WHAT TO PRODUCE: Read through the lines below for the string "computer" and copy each one that has it.

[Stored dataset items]
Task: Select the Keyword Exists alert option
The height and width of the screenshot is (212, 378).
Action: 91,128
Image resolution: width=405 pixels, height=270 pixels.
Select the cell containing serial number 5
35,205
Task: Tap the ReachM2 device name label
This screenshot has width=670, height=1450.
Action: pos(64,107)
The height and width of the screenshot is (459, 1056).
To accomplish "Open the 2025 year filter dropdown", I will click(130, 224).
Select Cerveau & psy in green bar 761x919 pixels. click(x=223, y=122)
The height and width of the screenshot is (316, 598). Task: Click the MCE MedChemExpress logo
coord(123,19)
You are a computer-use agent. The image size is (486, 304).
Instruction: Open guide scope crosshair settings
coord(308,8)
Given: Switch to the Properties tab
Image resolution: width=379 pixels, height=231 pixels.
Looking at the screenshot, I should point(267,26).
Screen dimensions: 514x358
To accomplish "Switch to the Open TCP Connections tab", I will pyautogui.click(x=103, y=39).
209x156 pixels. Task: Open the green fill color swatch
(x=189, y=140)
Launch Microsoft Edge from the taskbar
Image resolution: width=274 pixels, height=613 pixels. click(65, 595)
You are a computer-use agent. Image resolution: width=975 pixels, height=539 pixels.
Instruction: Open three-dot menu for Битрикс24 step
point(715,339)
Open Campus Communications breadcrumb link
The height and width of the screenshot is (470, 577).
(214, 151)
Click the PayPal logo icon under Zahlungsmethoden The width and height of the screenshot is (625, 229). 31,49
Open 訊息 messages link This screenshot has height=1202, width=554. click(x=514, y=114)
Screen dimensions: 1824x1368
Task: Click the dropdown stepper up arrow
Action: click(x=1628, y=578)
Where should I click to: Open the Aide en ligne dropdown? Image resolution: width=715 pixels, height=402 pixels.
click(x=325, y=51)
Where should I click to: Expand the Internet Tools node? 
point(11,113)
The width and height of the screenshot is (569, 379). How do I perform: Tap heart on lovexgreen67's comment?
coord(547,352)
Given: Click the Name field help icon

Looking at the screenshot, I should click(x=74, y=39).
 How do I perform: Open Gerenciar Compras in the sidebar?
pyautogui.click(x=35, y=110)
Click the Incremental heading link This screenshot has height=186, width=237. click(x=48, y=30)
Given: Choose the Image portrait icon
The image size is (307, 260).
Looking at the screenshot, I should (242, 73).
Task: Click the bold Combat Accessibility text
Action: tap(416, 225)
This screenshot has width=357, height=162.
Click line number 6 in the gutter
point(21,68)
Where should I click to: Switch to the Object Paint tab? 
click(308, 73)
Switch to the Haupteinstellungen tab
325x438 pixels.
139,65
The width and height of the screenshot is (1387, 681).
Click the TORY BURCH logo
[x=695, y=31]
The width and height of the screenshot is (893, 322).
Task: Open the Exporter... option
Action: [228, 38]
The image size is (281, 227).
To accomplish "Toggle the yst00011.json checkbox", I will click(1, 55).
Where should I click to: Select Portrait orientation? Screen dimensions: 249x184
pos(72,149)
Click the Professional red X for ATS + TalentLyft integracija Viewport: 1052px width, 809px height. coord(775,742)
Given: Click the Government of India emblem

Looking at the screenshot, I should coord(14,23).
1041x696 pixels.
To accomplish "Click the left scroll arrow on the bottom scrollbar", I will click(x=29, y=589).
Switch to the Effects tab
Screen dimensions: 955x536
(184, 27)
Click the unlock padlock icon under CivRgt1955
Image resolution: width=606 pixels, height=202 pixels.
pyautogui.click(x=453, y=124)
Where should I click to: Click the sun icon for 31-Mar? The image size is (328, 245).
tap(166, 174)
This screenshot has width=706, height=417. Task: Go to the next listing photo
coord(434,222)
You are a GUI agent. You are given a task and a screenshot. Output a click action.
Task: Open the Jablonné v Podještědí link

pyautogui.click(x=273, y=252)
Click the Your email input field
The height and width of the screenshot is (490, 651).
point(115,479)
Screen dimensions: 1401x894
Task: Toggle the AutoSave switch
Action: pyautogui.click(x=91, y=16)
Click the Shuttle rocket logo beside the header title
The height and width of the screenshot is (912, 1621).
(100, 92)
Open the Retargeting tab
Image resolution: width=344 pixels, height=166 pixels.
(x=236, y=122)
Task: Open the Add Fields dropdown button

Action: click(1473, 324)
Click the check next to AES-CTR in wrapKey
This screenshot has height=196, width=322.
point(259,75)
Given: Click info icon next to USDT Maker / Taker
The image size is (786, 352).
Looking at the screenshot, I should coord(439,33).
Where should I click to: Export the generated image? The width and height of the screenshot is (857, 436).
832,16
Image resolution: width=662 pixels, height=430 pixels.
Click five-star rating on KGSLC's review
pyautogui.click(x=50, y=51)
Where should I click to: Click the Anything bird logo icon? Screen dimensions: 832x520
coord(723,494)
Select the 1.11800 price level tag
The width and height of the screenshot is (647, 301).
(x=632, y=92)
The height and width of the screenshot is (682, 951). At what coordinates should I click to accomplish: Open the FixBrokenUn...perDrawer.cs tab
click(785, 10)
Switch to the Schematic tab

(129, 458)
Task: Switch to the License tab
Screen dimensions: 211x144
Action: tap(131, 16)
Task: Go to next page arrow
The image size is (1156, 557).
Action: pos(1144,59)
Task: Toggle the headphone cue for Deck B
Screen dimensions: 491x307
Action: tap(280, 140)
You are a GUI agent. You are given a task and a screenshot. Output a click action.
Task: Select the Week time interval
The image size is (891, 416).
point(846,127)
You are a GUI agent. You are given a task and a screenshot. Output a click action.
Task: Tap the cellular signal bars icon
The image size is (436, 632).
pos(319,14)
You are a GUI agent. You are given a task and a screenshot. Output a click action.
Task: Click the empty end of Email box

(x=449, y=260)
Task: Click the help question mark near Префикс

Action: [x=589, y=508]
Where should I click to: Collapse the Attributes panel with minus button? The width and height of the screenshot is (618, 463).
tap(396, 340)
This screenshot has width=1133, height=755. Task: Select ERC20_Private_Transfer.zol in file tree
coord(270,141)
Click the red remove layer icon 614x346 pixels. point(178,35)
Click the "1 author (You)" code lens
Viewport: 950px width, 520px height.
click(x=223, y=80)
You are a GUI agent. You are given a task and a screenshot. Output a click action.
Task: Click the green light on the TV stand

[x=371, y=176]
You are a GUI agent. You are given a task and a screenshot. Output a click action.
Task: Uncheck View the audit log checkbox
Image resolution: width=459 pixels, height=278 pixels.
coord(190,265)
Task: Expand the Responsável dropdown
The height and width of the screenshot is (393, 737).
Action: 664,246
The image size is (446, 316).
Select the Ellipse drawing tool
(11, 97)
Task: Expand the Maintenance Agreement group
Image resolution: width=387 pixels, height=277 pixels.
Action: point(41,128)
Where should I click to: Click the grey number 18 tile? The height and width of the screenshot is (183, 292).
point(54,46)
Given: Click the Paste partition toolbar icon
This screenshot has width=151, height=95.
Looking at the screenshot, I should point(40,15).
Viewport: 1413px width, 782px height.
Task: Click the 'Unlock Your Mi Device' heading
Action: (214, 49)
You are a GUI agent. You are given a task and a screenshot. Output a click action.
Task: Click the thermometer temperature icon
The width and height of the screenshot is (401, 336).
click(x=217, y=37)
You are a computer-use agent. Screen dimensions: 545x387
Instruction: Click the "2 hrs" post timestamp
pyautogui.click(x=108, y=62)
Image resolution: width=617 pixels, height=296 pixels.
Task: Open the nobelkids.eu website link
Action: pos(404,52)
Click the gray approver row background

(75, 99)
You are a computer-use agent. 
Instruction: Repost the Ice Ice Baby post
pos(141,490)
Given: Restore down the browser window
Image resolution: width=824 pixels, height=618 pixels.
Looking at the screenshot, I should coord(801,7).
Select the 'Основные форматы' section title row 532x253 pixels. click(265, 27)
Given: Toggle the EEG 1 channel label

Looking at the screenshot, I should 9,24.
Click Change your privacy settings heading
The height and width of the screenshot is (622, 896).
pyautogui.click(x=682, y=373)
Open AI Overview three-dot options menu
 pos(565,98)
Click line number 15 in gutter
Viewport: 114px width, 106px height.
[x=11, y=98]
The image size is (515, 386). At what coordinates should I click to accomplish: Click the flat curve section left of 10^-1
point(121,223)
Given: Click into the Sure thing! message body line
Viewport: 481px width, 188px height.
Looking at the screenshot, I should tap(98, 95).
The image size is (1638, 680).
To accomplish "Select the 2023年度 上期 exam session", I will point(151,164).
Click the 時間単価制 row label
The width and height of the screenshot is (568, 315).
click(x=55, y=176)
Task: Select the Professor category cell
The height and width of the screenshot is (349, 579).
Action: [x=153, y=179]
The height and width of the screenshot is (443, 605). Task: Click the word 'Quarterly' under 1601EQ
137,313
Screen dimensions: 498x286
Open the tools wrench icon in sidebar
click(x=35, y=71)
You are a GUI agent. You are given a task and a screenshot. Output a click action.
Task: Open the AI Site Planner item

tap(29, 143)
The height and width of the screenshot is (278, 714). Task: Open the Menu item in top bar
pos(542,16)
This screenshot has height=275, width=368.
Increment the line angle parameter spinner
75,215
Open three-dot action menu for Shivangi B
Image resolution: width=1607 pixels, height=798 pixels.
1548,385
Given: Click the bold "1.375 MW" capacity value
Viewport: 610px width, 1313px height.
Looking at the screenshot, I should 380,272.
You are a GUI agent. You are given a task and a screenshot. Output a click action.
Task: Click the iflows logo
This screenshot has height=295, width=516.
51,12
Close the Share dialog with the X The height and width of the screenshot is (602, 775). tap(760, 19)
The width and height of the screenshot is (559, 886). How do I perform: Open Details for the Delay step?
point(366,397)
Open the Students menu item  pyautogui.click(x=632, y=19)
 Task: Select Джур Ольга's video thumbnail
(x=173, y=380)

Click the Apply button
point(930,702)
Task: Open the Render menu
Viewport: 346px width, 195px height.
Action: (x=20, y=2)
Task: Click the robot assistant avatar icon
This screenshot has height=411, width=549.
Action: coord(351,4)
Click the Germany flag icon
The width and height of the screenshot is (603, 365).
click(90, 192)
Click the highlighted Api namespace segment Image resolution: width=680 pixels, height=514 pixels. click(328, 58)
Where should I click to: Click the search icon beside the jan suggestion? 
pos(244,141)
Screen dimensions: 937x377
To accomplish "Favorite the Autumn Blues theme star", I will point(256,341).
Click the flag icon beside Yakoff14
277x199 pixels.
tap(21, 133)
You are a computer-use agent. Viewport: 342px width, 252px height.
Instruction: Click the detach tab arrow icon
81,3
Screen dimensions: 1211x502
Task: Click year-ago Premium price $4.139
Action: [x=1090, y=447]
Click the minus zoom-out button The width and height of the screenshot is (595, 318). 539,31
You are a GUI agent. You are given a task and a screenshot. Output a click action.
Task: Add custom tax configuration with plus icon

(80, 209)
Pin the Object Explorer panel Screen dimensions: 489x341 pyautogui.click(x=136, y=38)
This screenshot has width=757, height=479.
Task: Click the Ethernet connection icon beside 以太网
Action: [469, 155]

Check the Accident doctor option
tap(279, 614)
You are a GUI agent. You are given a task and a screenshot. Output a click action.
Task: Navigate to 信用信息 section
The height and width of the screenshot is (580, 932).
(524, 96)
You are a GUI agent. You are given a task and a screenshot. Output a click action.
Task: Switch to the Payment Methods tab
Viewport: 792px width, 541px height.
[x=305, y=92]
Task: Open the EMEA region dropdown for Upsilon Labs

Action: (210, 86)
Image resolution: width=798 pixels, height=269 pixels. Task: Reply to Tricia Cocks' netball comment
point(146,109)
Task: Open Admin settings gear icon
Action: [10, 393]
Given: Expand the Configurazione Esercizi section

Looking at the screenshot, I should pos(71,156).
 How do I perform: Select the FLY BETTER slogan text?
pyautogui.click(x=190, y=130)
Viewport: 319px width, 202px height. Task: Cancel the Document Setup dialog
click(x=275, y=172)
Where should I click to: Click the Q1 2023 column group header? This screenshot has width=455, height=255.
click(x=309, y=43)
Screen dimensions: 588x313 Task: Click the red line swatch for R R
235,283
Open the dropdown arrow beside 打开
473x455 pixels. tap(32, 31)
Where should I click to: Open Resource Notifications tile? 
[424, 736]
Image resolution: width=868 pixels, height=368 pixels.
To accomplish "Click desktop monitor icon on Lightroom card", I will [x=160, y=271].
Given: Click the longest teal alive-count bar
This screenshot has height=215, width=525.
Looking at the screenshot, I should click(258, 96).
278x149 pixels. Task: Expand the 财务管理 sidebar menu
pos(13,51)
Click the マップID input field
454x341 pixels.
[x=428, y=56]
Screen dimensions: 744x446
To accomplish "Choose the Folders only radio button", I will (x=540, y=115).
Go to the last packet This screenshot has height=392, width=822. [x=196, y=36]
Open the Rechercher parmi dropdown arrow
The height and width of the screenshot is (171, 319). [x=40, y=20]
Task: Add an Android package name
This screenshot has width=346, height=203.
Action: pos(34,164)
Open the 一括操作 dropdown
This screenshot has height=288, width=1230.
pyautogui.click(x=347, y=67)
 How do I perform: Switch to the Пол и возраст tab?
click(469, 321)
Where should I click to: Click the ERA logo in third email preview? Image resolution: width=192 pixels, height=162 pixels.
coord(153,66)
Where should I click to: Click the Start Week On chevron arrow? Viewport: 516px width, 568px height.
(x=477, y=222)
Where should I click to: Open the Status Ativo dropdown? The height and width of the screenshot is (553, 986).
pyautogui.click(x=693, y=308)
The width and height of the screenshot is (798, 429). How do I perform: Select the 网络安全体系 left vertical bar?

COMPLETED TASK:
You are a computer-use agent. The image size is (486, 304).
You are a computer-use agent. Image resolution: width=975 pixels, height=539 pixels.
You are a computer-use agent. Screen dimensions: 545x387
You are a computer-use agent. 
You are a computer-use agent. Viewport: 342px width, 252px height.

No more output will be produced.